Italy mafia arrests linked to Milan Expo
- Published
Italian police have arrested 11 people amid allegations that the mafia won contracts in last year's Milan Expo global commercial fair, reports say.
The six-month fair attracted 20 million visitors and prompted a much-needed boost to the local economy.
Investigators believe four pavilions, including those of France, Kuwait and Equatorial Guinea, were targeted.
Those detained are suspected of criminal association, money laundering and tax fraud, reports say.
Even before the Milan Expo opened, city prosecutors arrested senior officials on suspicion of soliciting bribes for contracts to the world trade fair.
A former procurement manager spent weeks in jail in 2014 before being released.

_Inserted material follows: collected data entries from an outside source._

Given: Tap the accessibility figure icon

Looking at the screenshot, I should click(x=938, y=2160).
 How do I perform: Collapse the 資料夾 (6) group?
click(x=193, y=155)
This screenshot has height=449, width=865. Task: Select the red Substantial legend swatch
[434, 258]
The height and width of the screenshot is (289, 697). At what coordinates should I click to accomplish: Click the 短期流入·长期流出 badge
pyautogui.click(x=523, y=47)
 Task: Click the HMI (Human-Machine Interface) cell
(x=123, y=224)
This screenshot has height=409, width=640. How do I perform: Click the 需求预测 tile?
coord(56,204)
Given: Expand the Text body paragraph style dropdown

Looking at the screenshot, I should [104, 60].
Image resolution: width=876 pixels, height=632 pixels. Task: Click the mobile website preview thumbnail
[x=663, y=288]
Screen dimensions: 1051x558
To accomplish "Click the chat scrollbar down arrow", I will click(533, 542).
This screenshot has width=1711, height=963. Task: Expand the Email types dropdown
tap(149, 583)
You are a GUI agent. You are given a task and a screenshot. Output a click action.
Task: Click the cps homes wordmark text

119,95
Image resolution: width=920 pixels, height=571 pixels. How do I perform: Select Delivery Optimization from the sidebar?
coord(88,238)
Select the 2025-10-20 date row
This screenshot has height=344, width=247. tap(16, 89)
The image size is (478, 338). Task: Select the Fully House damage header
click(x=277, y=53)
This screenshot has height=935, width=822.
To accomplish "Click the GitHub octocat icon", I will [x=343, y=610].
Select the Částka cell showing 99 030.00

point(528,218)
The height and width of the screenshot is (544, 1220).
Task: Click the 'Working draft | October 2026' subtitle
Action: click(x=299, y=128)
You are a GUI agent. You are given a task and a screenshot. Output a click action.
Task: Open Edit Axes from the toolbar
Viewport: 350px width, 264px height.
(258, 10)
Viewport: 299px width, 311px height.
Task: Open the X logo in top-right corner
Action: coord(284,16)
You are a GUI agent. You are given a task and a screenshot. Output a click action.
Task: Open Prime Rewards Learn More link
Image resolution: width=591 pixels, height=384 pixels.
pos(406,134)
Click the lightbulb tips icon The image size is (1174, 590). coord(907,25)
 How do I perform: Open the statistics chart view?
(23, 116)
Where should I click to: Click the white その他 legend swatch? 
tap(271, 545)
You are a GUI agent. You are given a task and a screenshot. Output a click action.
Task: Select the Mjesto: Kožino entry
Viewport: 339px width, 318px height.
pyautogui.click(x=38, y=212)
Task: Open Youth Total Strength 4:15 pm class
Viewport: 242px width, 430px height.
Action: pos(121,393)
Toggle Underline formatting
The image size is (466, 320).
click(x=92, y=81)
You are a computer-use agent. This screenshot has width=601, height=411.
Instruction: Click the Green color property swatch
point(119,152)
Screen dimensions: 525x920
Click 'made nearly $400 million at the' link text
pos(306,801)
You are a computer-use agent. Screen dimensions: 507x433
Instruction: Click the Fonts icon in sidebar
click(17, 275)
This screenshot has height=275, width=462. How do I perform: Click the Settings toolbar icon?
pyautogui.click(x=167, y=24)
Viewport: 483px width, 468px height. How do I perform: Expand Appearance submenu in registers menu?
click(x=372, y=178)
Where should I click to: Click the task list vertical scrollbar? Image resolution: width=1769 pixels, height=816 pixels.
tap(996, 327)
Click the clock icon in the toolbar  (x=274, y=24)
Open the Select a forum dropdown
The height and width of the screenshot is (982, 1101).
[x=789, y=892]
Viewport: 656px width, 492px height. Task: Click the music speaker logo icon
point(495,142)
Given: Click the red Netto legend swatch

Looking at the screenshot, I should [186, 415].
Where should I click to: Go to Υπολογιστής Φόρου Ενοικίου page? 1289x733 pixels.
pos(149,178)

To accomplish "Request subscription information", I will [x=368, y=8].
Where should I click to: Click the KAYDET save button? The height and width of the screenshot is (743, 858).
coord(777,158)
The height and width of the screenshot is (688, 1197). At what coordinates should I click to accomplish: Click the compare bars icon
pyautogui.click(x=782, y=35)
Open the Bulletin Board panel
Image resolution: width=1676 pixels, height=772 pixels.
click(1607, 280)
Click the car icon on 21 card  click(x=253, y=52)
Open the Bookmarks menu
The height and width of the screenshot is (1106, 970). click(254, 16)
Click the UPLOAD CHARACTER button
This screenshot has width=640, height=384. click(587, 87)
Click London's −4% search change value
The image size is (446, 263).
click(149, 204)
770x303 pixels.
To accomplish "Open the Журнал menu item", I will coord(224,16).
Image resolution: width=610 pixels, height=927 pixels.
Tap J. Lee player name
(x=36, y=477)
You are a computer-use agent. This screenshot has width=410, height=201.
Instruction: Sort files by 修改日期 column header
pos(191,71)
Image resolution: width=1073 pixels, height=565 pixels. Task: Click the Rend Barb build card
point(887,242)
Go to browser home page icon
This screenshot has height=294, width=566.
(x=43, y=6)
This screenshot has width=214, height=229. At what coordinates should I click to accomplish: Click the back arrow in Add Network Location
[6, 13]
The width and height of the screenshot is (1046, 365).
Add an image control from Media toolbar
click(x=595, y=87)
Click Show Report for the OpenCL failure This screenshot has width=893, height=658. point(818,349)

According to Italian media, prosecutors focused their latest allegations on a consortium called Dominus Scarl, which set up some of the more than 50 national pavilions at the fair.
False invoices were used to create slush funds and the money was then moved to Sicily, the Ansa news agency reported, external.
The suspects are said to have had ties to a notorious Sicilian Cosa Nostra clan, the Pietraperzia "family" from the central town of Enna.
Police have seized some €5m (£4.2m; $5.5m) out of the estimated €20m paid out in contracts to the Dominus Scarl consortium, reports say.
Among those reportedly arrested was Sicilian lawyer Danilo Tipo, who was until recently head of a criminal chamber in the town of Caltanissetta.